State investment is key to global economic growth

By John Ross Source:Global Times Published: 2016/8/3 22:48:39

Illustration: Peter C. Espina/GT


The world's two most rapidly growing major economies are China and India. Both countries show a common pattern of development which differs sharply from the slow growth seen in Western economies. China and India's expanding economies both feature rapidly growing state investment with slow or declining growth in private investment. In contrast Western economies have been relying on private investment but have seen limited growth in state investment. There is a reason why rapid expansion in state investment correlates to fast economic growth, while reliance on private investment leads to slow growth.

This reality will be crucial for China's practical economic policy as it seeks to achieve its goal of becoming a moderately prosperous society by 2020 and  a high income economy by World Bank standards shortly thereafter. This should also help clarify recent discussions about the role of state and private investment in China's current economic development.

According to neoliberal doctrine and the Washington Consensus, private investment is "good" while state investment is "bad." However, the facts show that the exact opposite is true.

In 2015 per capita GDP growth in China and India was 6.4 percent and 6.3 percent on World Bank data, respectively. These are easily the fastest growth rates for any major economies. In the same year, EU per capita GDP growth was only 1.7 percent, the US 1.6 percent, and Japan 0.6 percent.

The causation between state investment and fast economic growth, and private investment and low economic growth is clear.

Likewise it is implausible that it is rapid growth which is responsible for the high levels of state investment in China and India, and low growth that has caused the low levels of state investment in the US. State investment is directly under the control of the government and not subject to market forces. Both the Chinese and Indian governments have made it clear that they have deliberately increased state investment in order to stimulate economic growth, while the US is ideologically opposed to state investment.
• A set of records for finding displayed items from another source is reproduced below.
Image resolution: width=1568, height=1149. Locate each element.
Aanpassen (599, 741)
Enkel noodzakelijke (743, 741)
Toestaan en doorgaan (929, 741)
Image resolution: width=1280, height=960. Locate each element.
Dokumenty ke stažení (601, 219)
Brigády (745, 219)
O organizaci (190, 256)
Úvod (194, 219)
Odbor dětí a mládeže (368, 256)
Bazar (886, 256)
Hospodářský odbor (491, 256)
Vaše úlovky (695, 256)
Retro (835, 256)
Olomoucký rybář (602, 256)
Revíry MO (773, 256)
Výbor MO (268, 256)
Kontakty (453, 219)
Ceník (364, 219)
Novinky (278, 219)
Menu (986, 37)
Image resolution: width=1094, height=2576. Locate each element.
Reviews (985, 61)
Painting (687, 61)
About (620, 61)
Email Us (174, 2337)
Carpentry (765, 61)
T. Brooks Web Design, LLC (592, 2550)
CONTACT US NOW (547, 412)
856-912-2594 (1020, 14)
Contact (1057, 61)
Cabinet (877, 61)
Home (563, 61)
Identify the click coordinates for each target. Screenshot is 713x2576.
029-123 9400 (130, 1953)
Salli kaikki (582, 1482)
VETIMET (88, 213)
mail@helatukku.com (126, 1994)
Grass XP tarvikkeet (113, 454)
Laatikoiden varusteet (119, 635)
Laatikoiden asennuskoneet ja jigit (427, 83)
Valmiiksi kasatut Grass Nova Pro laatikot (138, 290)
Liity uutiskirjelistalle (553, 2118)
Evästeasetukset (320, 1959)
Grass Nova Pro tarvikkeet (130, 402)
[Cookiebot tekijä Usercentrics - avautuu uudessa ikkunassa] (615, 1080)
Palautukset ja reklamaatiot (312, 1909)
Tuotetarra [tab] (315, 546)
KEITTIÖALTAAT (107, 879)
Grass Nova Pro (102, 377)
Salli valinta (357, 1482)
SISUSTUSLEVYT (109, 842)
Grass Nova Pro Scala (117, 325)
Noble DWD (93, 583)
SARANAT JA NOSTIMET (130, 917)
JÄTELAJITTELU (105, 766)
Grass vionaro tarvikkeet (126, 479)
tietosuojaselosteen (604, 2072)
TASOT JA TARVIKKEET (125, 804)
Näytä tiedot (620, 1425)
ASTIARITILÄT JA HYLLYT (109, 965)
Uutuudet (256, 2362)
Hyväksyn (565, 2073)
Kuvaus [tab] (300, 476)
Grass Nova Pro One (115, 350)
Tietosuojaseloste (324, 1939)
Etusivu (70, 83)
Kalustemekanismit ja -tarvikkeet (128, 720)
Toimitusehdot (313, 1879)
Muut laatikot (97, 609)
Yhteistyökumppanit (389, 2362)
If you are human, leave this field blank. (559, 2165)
Earlier this year, China deliberately stepped up its level of state investment in several programs,  particularly in infrastructure. By May the infrastructure investment action plan included 303 projects covering railways, highways, waterways, airports and urban rail transit, 131 of those projects are set to begin in 2016. This rapid buildup in state investment has been a deliberate measure to stabilize China's economy and prevent further downturn following the recent slowdown in growth. In India the Modi government appointed as its chief economic adviser a specialist on China's economy - Arvind Subramanian, formerly of the Peterson Institute for International Economics and author of Eclipse: Living in the Shadow of China's Economic Dominance. As soon as Subramanian assumed his position in October 2014, he made it clear that he saw state investment as the key to India's growth.

In the US, however, the ideology is that state is bad, while private is good. Because of this the US rejects significant state investment and does not possess the structures capable of delivering a rapid buildup of state investment.

Turning to the interrelation of these trends with the new normal in China, it is well known that a key feature of the new economy will be growth that is lower than the 9-10 percent annual rates seen for several decades after 1978 and which allowed the country to regularly set an annual growth rate target of 8 percent. Part of the reason for this is the extremely slow growth in the international economy. This global new normal was accurately described by IMF Managing Director Christine Lagarde as a "new mediocre."

However, the slowdown in China is far less severe than in advanced Western economies. From 2007-2015 annual average per capita GDP growth in the US was only 0.5 percent, in Japan 0.2 percent, and in the EU 0.1 percent. 

There is no doubt that the reason for this extremely slow growth in Western economies was because of the low rate of growth of fixed investment. By 2015 the level of fixed investment in all Organisation for Economic Co-operation and Development (OECD) economies was still below 2007 levels. The reason for this, as in the US, was that state investment failed to rise rapidly in order to compensate for stagnating or falling private investment. In contrast China and India, by rapidly raising state investment, were able to achieve higher growth rates.

These global facts have clear implications for China's economic policy. Comparisons show it is clearly correct for China to have undertaken a policy of increased and targeted state investment. Any policy relying on private investment would have clearly been unsuccessful as the experiences of the US, Japan and EU confirm.

This economic reality is not a reason for not stimulating private investment. However, the global trends clearly show that state investment will continue to play a key role in China's economic development.

President Xi Jinping was correct in an earlier economic discussion, when he said that economic success in China required both the invisible and visible hand.

China's economic policy, however, is not about running a university class but about properly guiding the world's second largest economy on which the fate of 1.3 billion people depends. The adoption by China of the false economic position of "state bad, private good" would under all circumstances be damaging. But an adoption of such a flawed policy in the present global conditions would result in particularly rapid and severe damage.

The author is senior fellow at Chongyang Institute for Financial Studies, Renmin University of China.